“Fuel Cell Technology Have Surpassed Thermal Engine”: Recent Advances Reinforce the Case for Hydrogen Mobility

In this interview, Sae Hoon Kim shares his insights and analysis on the latest breakthroughs in fuel cell technology, including developments recently showcased by Toyota’s R&D teams at the Hannover Fair.

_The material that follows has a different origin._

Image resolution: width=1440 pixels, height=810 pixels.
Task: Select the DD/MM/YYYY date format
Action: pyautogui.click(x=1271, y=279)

Sae Hoon Kim served as Executive Vice President and Head of the Fuel Cell Center at Hyundai Motor Group for nearly two decades, spearheading the company’s global strategy and innovation in hydrogen fuel cell technology. As a key architect of Hyundai’s “Fuel Cell Vision 2030,” he has played a pivotal role in establishing the group’s leadership in zero-emission mobility—driving progress from the groundbreaking ix35 Fuel Cell SUV to applications in heavy-duty trucks and marine propulsion systems. With over 20 years of experience in fuel cell development, Sae Hoon Kim is recognized as a thought leader in the hydrogen economy, shaping Hyundai’s ambition to position hydrogen as a cornerstone of the future energy ecosystem. Hyundai Motor was among the first global manufacturers to commercialize hydrogen fuel cell vehicles, launching the world’s first fuel cell SUV in 2013. Since then, the technology has continued to evolve—gaining in efficiency, scalability, and application potential—thanks to the versatility of the hydrogen molecule and the ongoing innovation of dedicated engineering teams.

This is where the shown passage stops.